HC Deb 18 July 1905 vol 149 cc1057-9
MR. TREVELYAN (Yorkshire, W.R., Elland)

On behalf of the junior Member for Halifax, I bag to ask the Secretary of Sate for the Colonies if he is aware that at the first meeting, in Heidelberg, of creditors in the insolvent estate of Mr. Van Rensburg, who recently resigned his seat as a nominated member of the Inter-Colonial Council, debts to the amount of £51,000 were proved, and included in the list was a Sum of £20,000 due to the Colonial Treasurer of the Transvaal; and can he say for what purpose this loan was made.

MR. TREVELYAN

On behalf of the junior Member for Halifax, I beg also to ask the Secretary of State for the Colonies if he can say on what date the Colonial Treasurer of the Transvaal made the loan of £20,000 to Mr.

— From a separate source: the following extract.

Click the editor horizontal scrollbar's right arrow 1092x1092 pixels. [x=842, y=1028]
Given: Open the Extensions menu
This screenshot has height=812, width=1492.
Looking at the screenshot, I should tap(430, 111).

Van Rensburg; for what consideration the loan was made; whether there is any probability of the money being recovered; and also will he inquire if this is the same Mr. Van Rensburg whose telegram was quoted by the Government in debate in this House on February 17th, 1904, as evidence that the Boers were in favour of Chine e labour.

THE SECRETARY OF STATE FoR THE COLONIES (Mr. LYTTELTON, Warwick and Leamington)

The information I have now received is that a loan of £10,000 was made by the South African Republic to Mr. Van Rensburg upon first mortgage bond in 1898. A further loan of £5,000 was made by the present Government in 1903 upon another first mortgage bond; both fully secured on farms in Heidelberg district. Later on the original loan was increased to £15,000 to enable Mr. Van Rensburg to redeem the first bond referred to with arrears of interest on same amounting to £3,000, and to repair damage done during the war. The total of his present capital indebtedness, viz., £20,000, is less than 50 per cent, of the valuation of the farms hypothecated. The Government are therefore fully secured. It is the same Mr. Van Rensburg whose telegram is printed at page 24 of Cd. 1941.

SIR H. CAMPBELL-BANNERMAN (Stirling Burghs)

Will the right hon. Gentleman say what was the occasion of the grant of this loan, made by the public authorities to a private individual?

MR. LYTTELTON

; I have no information as to what the ground of the loan by the Boer authorities was. The loan by the Government was for the purpose I have just stated.

SIR H. CAMPBELL-BANNERMAN

But there was another loan of £5,000— an intermediate loan. And, besides that, can the right hon Gentleman explain why the public authorities of the Transvaal should interfere between this man and his debts?

MR. LYTTELTON

I have no further information than that which I have given, hut if the right hon. Gentleman will put down a Question I will endeavour to get him an Answer.

MR. DALZIEL (Kirkcaldy Burghs)

asked whether this was the same Mr. Rensburg whose authority was quoted by the right hon. Gentleman as "a representative and influential Boer."

MR. LYTTELTON

He was quoted as a member of the Dutch community there, and the fact that he has been a mortgagee does not, I think, incapacitate him from being called in evidence.

MR. HERBERT SAMUEL (Yorkshire, Cleveland)

asked whether it was the practice of the Transvaal Government to lend public money to private in dividuals in this way.

MR. LYTTELTON

The hon. Gentleman had better put down a Question.